Write out the entries, please, from the line containing "Instruction: Tap the" through their final line, exactly and with nothing else.

..........

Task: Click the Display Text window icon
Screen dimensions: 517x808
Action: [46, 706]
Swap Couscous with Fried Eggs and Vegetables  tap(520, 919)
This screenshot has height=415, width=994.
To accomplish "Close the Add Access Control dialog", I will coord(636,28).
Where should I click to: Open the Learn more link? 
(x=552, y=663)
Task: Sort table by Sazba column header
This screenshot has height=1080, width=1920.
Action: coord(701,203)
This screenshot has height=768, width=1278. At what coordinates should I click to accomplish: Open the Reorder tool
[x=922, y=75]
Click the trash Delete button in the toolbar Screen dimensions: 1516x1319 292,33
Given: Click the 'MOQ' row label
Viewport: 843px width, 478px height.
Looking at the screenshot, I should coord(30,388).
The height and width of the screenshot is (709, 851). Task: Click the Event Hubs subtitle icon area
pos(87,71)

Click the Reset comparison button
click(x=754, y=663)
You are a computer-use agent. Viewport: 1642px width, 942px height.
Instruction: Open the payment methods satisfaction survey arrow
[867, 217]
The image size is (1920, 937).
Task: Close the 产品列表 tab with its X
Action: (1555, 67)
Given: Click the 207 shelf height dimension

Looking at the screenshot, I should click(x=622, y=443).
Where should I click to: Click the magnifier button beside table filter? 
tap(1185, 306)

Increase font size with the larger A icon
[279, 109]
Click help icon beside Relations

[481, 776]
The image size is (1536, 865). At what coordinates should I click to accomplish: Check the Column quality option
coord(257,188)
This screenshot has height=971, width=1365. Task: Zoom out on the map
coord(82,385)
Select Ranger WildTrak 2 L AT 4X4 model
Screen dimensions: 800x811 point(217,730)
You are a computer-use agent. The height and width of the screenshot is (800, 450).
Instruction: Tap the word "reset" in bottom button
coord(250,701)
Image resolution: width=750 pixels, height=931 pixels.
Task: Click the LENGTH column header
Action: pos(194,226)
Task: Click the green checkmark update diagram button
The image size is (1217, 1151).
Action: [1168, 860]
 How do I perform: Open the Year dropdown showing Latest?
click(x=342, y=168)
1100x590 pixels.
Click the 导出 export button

..........

▶ Answer to this problem:
Instruction: Tap the word "reset" in bottom button
coord(250,701)
Image resolution: width=750 pixels, height=931 pixels.
Task: Click the LENGTH column header
Action: pos(194,226)
Task: Click the green checkmark update diagram button
The image size is (1217, 1151).
Action: [1168, 860]
 How do I perform: Open the Year dropdown showing Latest?
click(x=342, y=168)
1100x590 pixels.
Click the 导出 export button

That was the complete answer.